State name or 2-letter abbreviation, accepted in any case or spacing style (e.g. "VA", "virginia", "Virginia", "south_carolina", "SC"). The value is normalised automatically before being passed to the underlying scraper, so callers do not need to worry about the exact format. Pass NULL to return all states (Ballotpedia scrapers only).

office

Type of election to retrieve. "general" (default) fetches general election results via ElectionStats or the NC scraper; "school_district" fetches school board elections via Ballotpedia; "state_elections" fetches federal, state, and local candidate listings from Ballotpedia state election pages (2024–present); "municipal_elections" fetches city, county, and mayoral election data from Ballotpedia municipal election index pages (2014–present).

year_from

(general / NC) Start year, inclusive (default NULL). When NULL, ElectionStats starts at 1789; the NC scraper applies no lower bound.

year_to

(general / NC) End year, inclusive (default NULL). When NULL, ElectionStats uses the current calendar year; the NC scraper applies no upper bound.

level

(general / ElectionStats / Connecticut / Georgia) What to return. "all" (default) returns a named list with $state and $county data frames (ElectionStats / Georgia), or $state and $town data frames (Connecticut); "state" returns statewide candidate-level results only; "county" returns county vote breakdowns (ElectionStats / Georgia); "town" returns town-level results only (Connecticut); "joined" returns county rows merged with candidate metadata (ElectionStats only).

parallel

(general / ElectionStats) Use parallel county scraping for classic (requests-based) states (default TRUE). Ignored automatically for Playwright-based states (SC, NM, NY).

year

(school_district) Election year (e.g. 2024).
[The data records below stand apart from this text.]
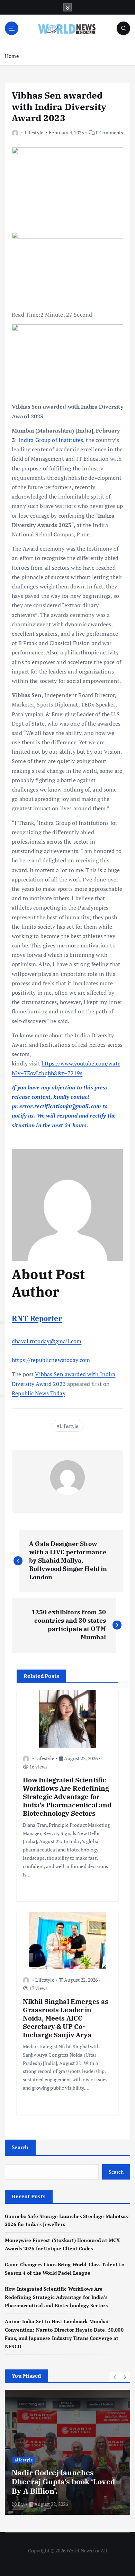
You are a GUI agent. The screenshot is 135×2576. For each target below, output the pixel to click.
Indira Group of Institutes (50, 440)
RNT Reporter (37, 1318)
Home (12, 55)
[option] (67, 2452)
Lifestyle (34, 132)
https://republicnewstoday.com (51, 1360)
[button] (115, 2377)
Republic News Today (38, 1393)
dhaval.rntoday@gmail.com (46, 1341)
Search (20, 2147)
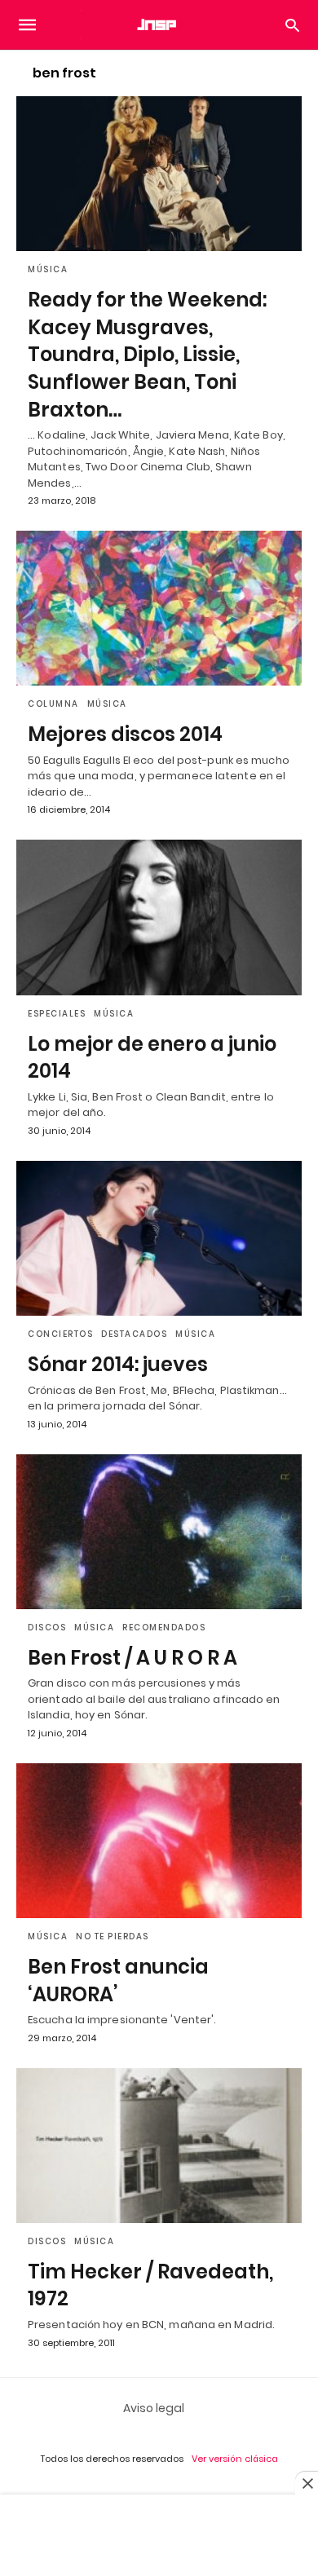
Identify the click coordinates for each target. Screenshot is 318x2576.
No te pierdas (112, 1936)
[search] (292, 24)
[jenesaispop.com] (158, 24)
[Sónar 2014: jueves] (159, 1238)
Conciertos (60, 1334)
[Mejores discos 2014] (159, 608)
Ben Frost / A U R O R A (132, 1657)
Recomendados (163, 1627)
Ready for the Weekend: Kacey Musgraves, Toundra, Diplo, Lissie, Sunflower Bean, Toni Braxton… (147, 354)
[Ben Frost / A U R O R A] (159, 1531)
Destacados (134, 1334)
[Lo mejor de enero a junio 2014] (159, 917)
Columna (53, 704)
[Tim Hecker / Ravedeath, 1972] (159, 2145)
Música (48, 269)
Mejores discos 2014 (125, 734)
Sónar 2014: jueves (118, 1364)
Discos (47, 1627)
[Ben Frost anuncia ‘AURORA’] (159, 1840)
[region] (159, 2537)
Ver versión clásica (235, 2458)
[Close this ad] (306, 2483)
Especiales (57, 1014)
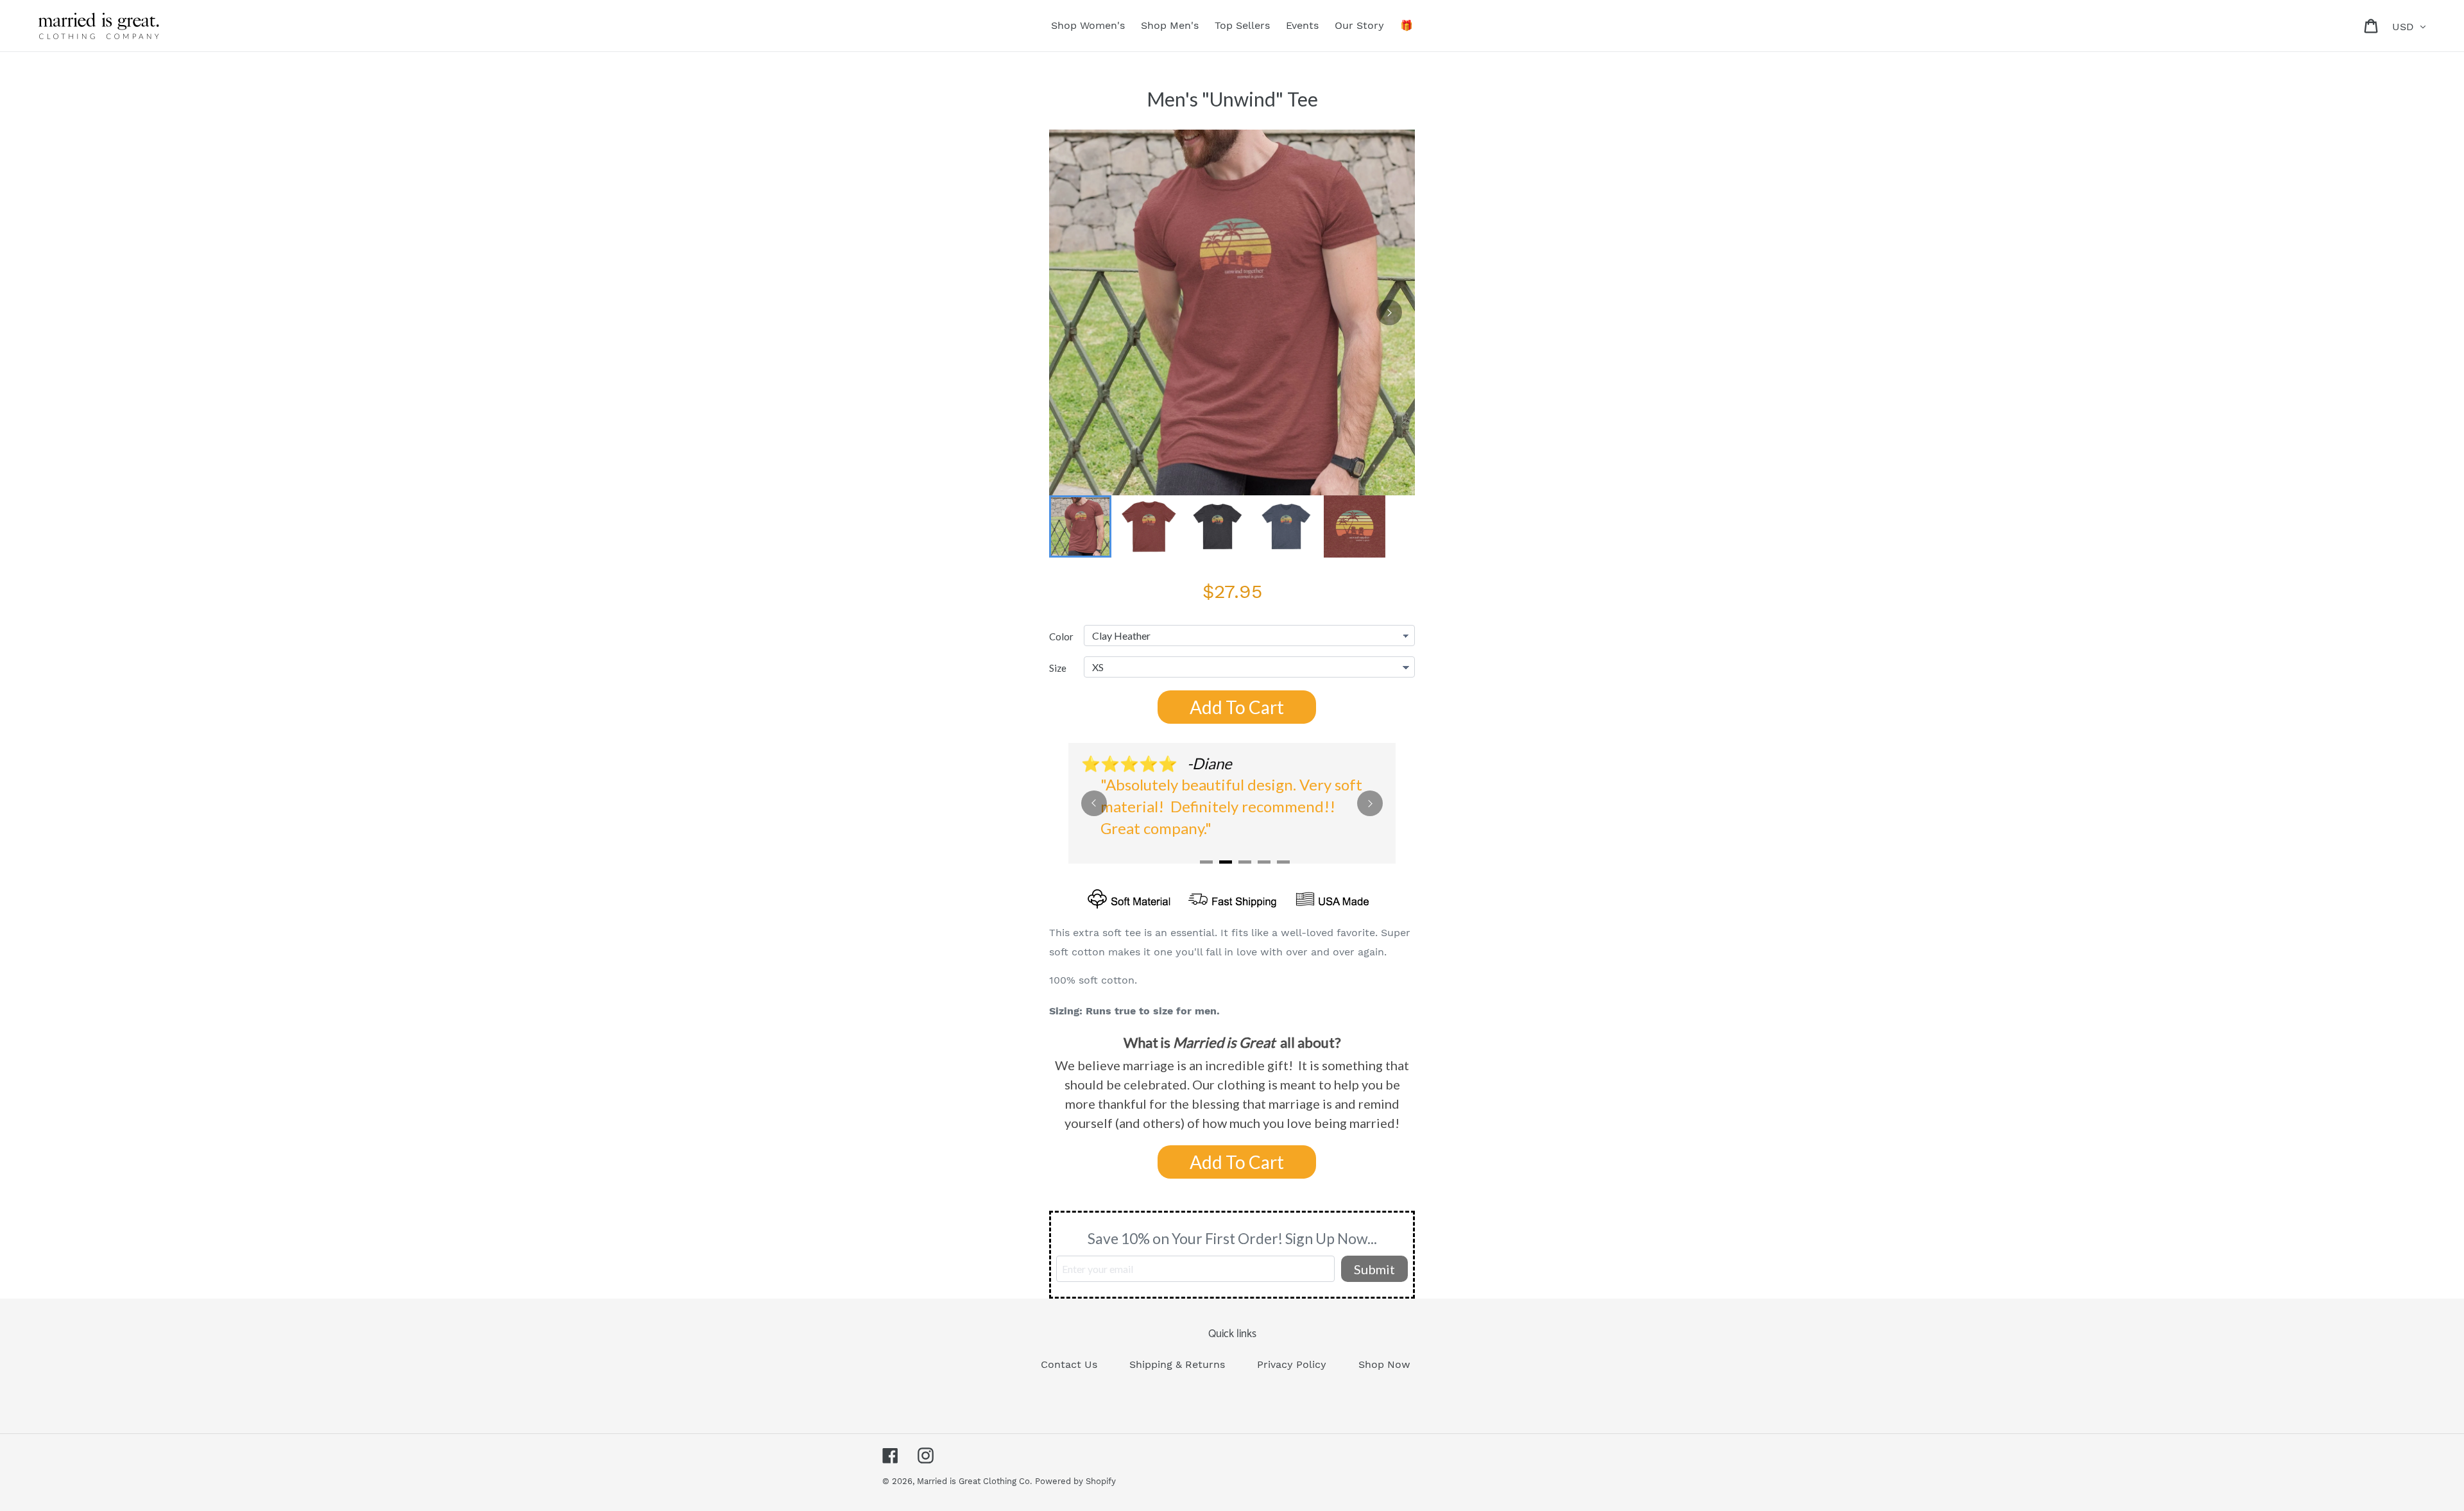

Required when mode = "results" or mode = "joined". If NULL with mode = "districts", use start_year / end_year for a multi-year scrape.

mode

(school_district) What to return. "districts" (default) returns fast district metadata (one request per year-page); "results" follows each district URL for candidate/vote data; "joined" returns districts and candidates merged into one data frame. For state_elections: "listings" (default) returns one row per candidate from the state+year page (fast); "results" additionally follows each contest URL for vote counts (slower). For municipal_elections: "links" (default) returns index discovery only — one row per election sub-URL with location metadata but no vote data (fast); "results" follows each sub-URL for full candidate and vote data (slower).

start_year

(school_district) Earliest year for a multi-year district scrape when year is NULL (default 2013). For state_elections, earliest year when year is NULL (default 2024). For municipal_elections, earliest year when year is NULL (default 2014).

end_year

(school_district / state_elections / municipal_elections) Latest year for a multi-year scrape when year is NULL (default: current calendar year).

election_level

(state_elections) Which candidate tier to return. "all" (default) returns all tiers; "federal" returns U.S. House / Senate / Presidential Electors only; "state" returns state-level races only; "local" returns local races only.

race_type

(municipal_elections) Which index page to use. "all" (default) uses the broader United_States_municipal_elections page (2014–present), covering city, county, and mayoral races. "mayoral" uses the United_States_mayoral_elections page (2020–present), covering only mayoral races.

max_county_workers

(general / Georgia / Connecticut) Maximum number of parallel Chromium browsers. For Georgia, controls county-level parallelism (default 4L); for Connecticut, controls town-level parallelism (default 2L). Ignored for all other states.

include_vote_methods

(general / Georgia) If TRUE, also return a vote-method breakdown table (Advance in Person, Election Day, Absentee by Mail, Provisional) for Georgia results (default FALSE). Ignored for all other states.

Value

A data.frame, or a named list when level = "all": $state + $county for ElectionStats / Georgia; $state + $town for Connecticut. NC and state-elections always return a single data.frame.

Details

Routing rules (applied in order):

  1. office = "school_district" → Ballotpedia school board scraper (all US states; use state to filter to one state).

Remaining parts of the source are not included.